There are a number of explanations for the relationship between the intensity of anticoagulation and stroke severity. Increased anticoagulation therapy may produce a smaller or more fragile embolus compared with insufficient anticoagulation. Alternatively, under increased fibrinolytic activity, the occluded artery may reopen before irreversible brain damage occurs, either by spontaneous lysis of the thrombus or migration of the thrombus to a distal position. Ay et al demonstrated that admission PT-INR correlated with infarct volume on diffusion-weighted imaging in patients with acute ischemic stroke under warfarin use.8 In that study, a PT-INR <2.0 was associated with a 3.5-fold greater lesion volume compared with a PT-INR ≥2.0. Further, the median lesion volume was significantly smaller in patients with a PT-INR ≥1.6 than in those with a PT-INR <1.6. Recently, in a study of 68 stroke patients with nonvavular AF, Matsumoto et al also reported that infarct size was smaller in patients with a PT-INR >1.6 compared with those with a PT-INR <1.6.9 This relationship was also examined in a larger population of 180 cardioembolic patients with nonvalvular AF, which is reported in this issue of the Journal.10 Warfarin control at a PT-INR ≥2.0 was effective in reducing the infarct volume, although there were no differences in infarct volume between a PT-INR 1.60–1.99 and a PT-INR<1.60.

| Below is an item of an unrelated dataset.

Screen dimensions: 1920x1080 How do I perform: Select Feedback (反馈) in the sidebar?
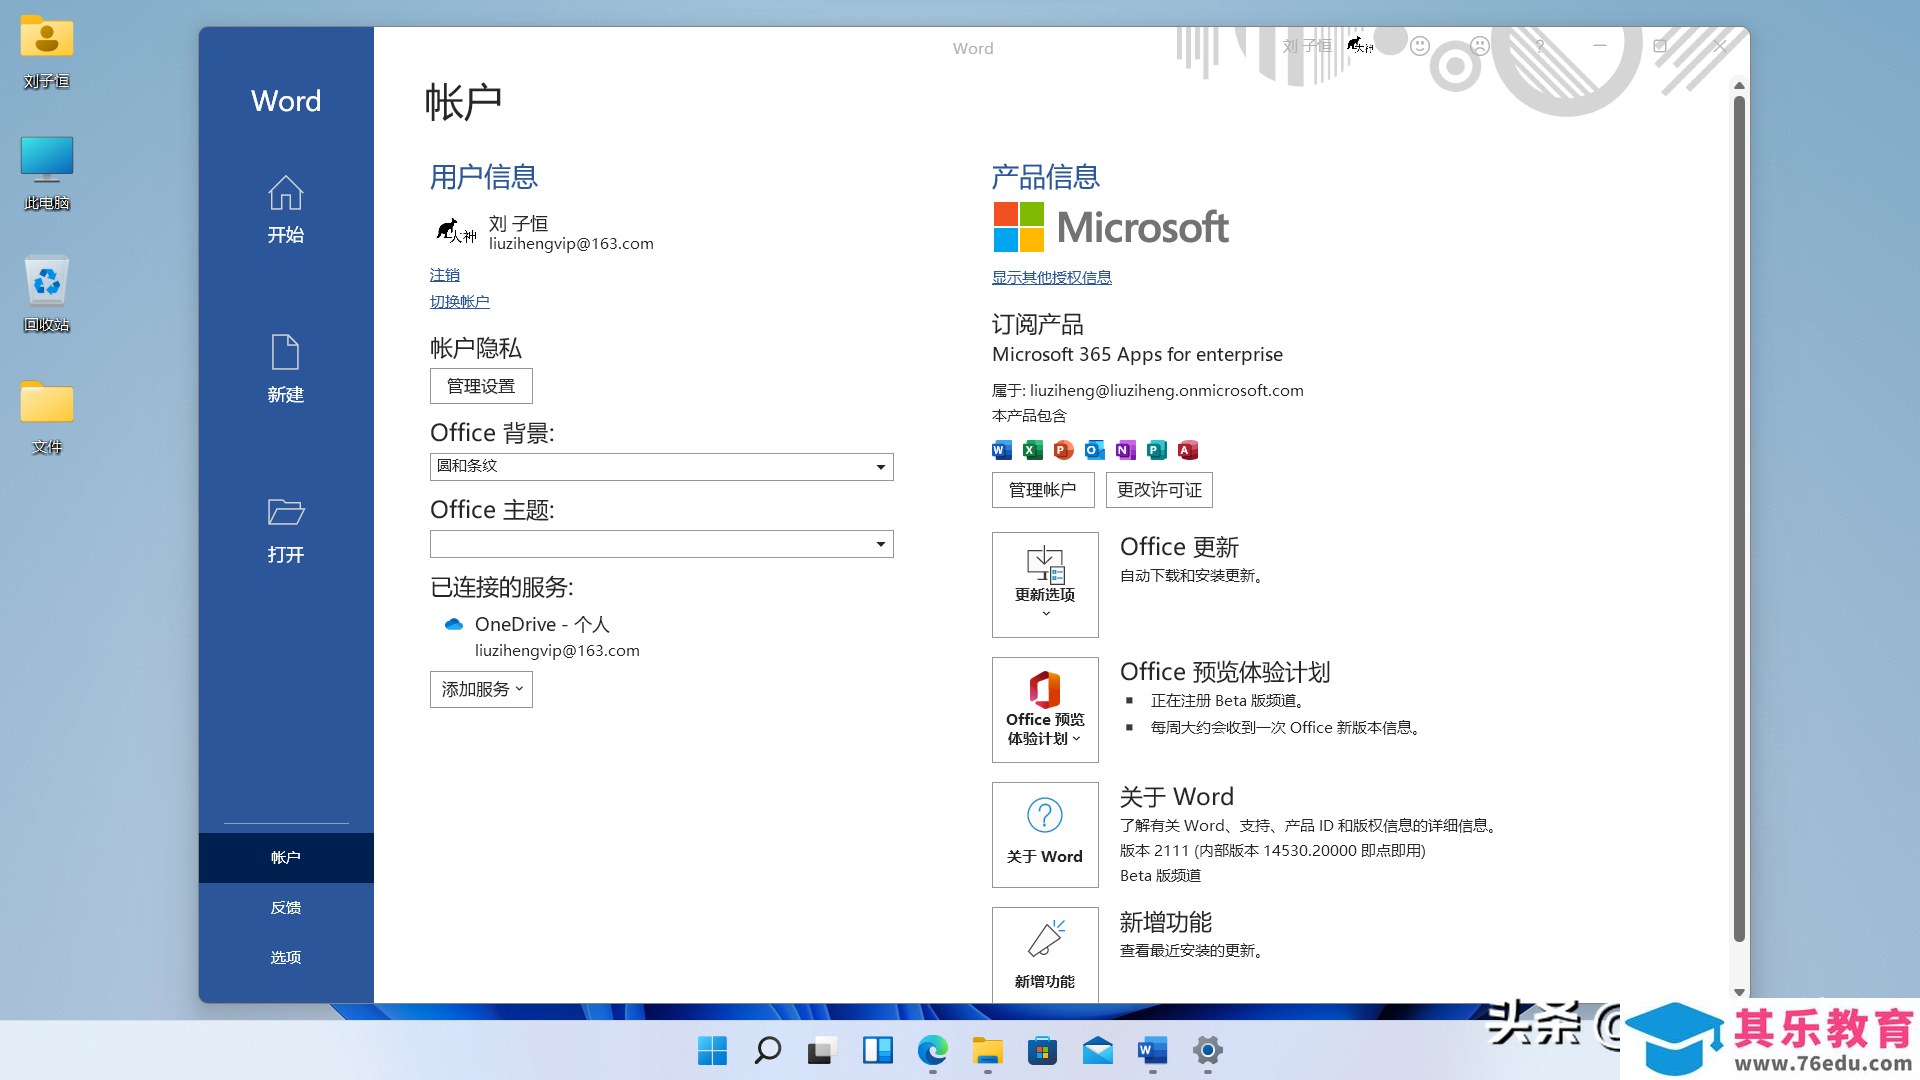(285, 907)
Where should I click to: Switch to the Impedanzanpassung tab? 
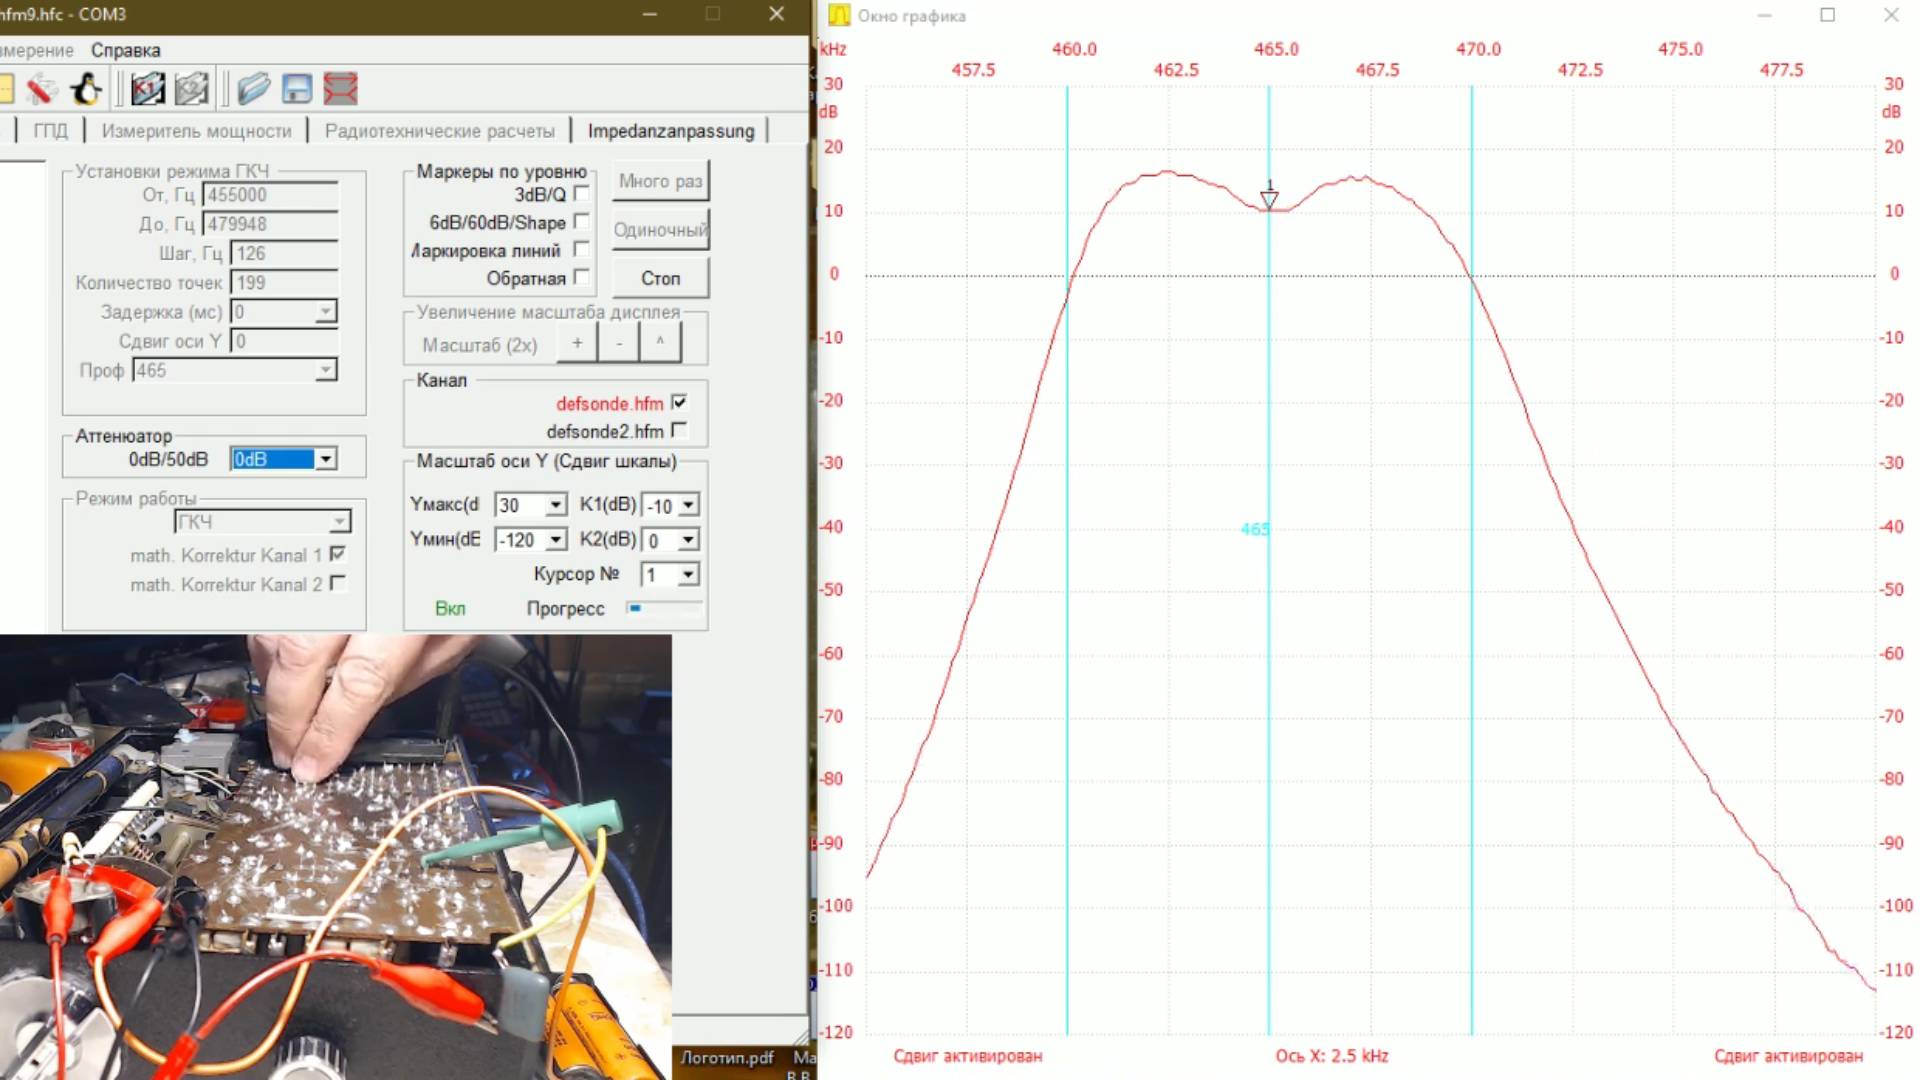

Warfarin has a narrow therapeutic range for reducing the risk of embolic events without increasing hemorrhagic risk. It is internationally accepted that a PT-INR <2.0 is associated with an increased risk of ischemic stroke, whereas hemorrhagic events occur more frequently in the range of PT-INR >3.0. However, the risk of intracranial hemorrhage during anticoagulation therapy may differ according to ethnic group.11 Asian subjects are at higher risk of intracranial hemorrhage than Caucasians. Thus, the Japanese guidelines recommend a reduced anticoagulation intensity of PT-INR 1.6–2.6 for nonvalvular AF in patients >70 years old.12–14 To maintain the optimal intensity of anticoagulation for AF patients receiving warfarin, clinicians continuously monitor PT-INR and adjust the dose of warfarin accordingly. Nevertheless, a PT-INR below the therapeutic range is not uncommon during AF management in clinical practice. In fact, under-dosing of warfarin is one of the major causes of ischemic stroke in patients with nonvalvular AF.15
Optimal anticoagulation therapy may be recommended not only to prevent stroke but also to improve clinical outcomes following stroke. However, there remain some unsolved questions. For example, what intensity of anticoagulation is associated with a reduced infarct volume or favorable outcome, and is this association independent of ethnicity, race, or age? Further, can similar effects be achieved using the direct OACs, which are becoming increasingly used in the clinic, although the intensity of anticoagulation varies according to the time from medication. Further studies are required to confirm the beneficial effects of appropriate anticoagulation with OACs on outcomes following cardioembolic stroke.